Stories
Slash Boxes
Comments

SoylentNews is people

posted by martyb on Tuesday July 05 2016, @10:51AM   Printer-friendly
from the what-would-you-do? dept.

Disclaimer: I work on a search engine (findx). I try not to put competitors in a bad light.

Question: Should a web crawler always reveal its true name?

Background: While crawling the web I've found some situations where using a fake user-agent might help. First example is a web site that checks the user-agent in the http-request and returns a "your browser is not supported" - even for robots.txt. Another example is a site that had an explicit whitelist in robots.txt. Strangely, 'curl' was whitelisted but 'wget' was not. I hesitate in using a fake user-agent, e.g. googlebot because it isn't clear what the clueless webmasters' intentions are. It appears that some websites are misconfigured or so google-optimized that other/new search engines may have to resort to faking user-agent.

I'm also puzzled by Qwant because they claim to have their own search index but my personal website (which is clearly indexed when I search in qwant) has never been crawled by a user-agent resembling anything that could lead to qwant. Apparently they don't reveal what their user-agent is: https://blog.qwant.com/qwant-fr/. And there has been some discussion about it: https://www.webmasterworld.com/search_engine_spiders/4743502.htm

This is different from search engines that don't have their own index (eg. DuckDuckGo uses results from Yahoo! and yandex. Startpage uses Google, etc.)

So what do you Soylentils say, is faking the user-agent in webcrawls necessary? Acceptable? A necessary evil?


Original Submission

 
This discussion has been archived. No new comments can be posted.
Display Options Threshold/Breakthrough Mark All as Read Mark All as Unread
The Fine Print: The following comments are owned by whoever posted them. We are not responsible for them in any way.
  • (Score: 5, Informative) by coolgopher on Tuesday July 05 2016, @11:01AM

    by coolgopher (1157) Subscriber Badge on Tuesday July 05 2016, @11:01AM (#370008)

    Sites relying on the User-Agent header need to DIAF. If your site needs specific feature support only available in some user agents, test for the feature, not the user agent. The user-agent header was always a bad idea, and it became absolutely terrible thanks to IE's lack of standards compliance.

    Unless you have a prior agreement with a service provider that says that you should be accurate with the user-agent, you really don't need to. Heck, you could simply omit the user-agent as it's not a required header in RFC7231.

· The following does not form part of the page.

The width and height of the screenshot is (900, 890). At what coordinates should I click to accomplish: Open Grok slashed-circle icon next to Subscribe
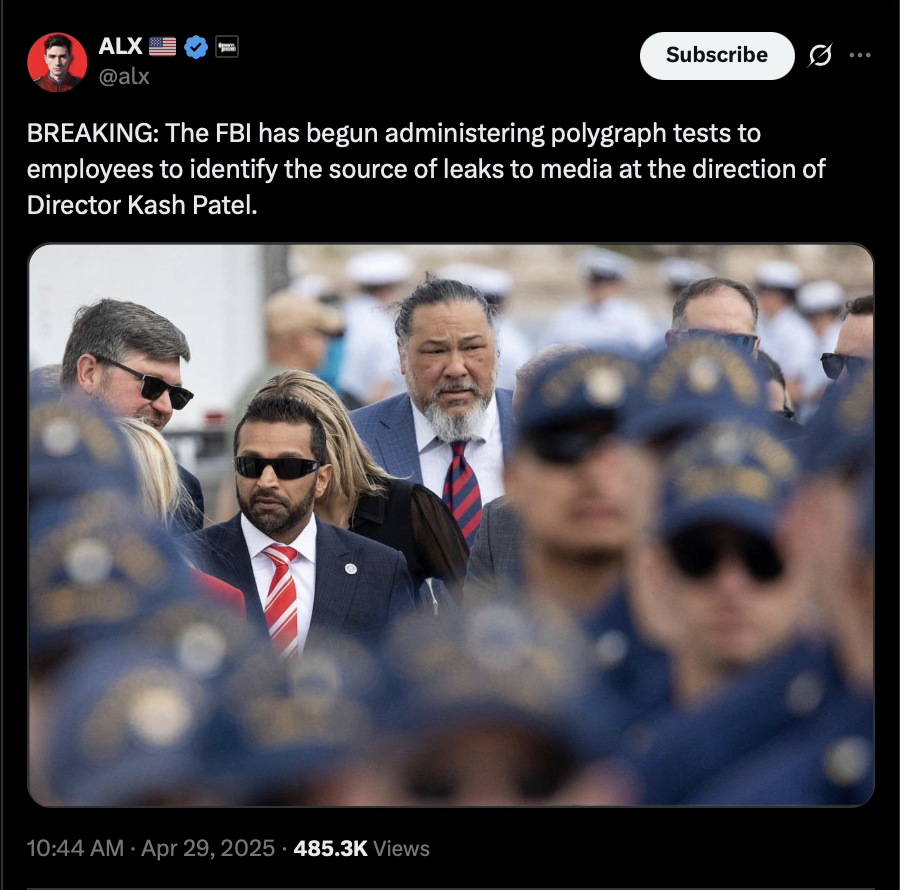click(x=820, y=55)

    Starting Score:    1  point
    Moderation   +3  
       Insightful=1, Informative=2, Total=3
    Extra 'Informative' Modifier   0  
    Karma-Bonus Modifier   +1  

    Total Score:   5  
  • (Score: 5, Funny) by cockroach on Tuesday July 05 2016, @11:47AM

    by cockroach (2266) on Tuesday July 05 2016, @11:47AM (#370018)

    For a fun time try setting your user agent to an empty string -- there's a surprising lot of pages that will refuse to load or end up in redirection loops.

    • (Score: 1, Informative) by Anonymous Coward on Wednesday July 06 2016, @07:38AM

      by Anonymous Coward on Wednesday July 06 2016, @07:38AM (#370528)

      There's an Apache module that does this - I think it's the one named "mod_security".

      Our monitoring system at work does not send the user-agent header, so we've had to turn the stupid module off a couple of times on the one Apache web server some moron introduced[1]. Apparently the hosting company turns it back on once in a while.

      Oh sure, we could fix the monitoring system. But why, when the alternative is that the moron who absolutely had to have an Apache server is the one suffering for his choice.

      [1] we are five developers, and we already span .NET, iOS and Android, we don't need any extra platforms.

  • (Score: 3, Insightful) by SomeGuy on Tuesday July 05 2016, @01:59PM

    by SomeGuy (5632) on Tuesday July 05 2016, @01:59PM (#370068)

    Sites relying on the User-Agent header need to DIAF.

    This. My oddball web browser gets blocked on a number of sites because of perfectly legitimate part of the user agent. When I have contacted web masters about this all I get is some garbage like "der looks like malware herp derp, use chrome/firefox because security derrrr." Which I find completely incredible because there is zero reason why a malicious web client would not spoof the more popular user agents.

    Also, thanks to all the dependence on scripting these days it seems like the only way to index a page is to load it in each of the big three web browsers (Firefox, Chrome, IE, I still miss Opera) with a "standard" configuration (no add blockers, scripting enabled, anus wide open ready for insertion) and then OCR it. Might as well go back to using Flash.

    • (Score: 1, Insightful) by Anonymous Coward on Tuesday July 05 2016, @03:45PM

      by Anonymous Coward on Tuesday July 05 2016, @03:45PM (#370117)

      This. My oddball web browser gets blocked on a number of sites because of perfectly legitimate part of the user agent.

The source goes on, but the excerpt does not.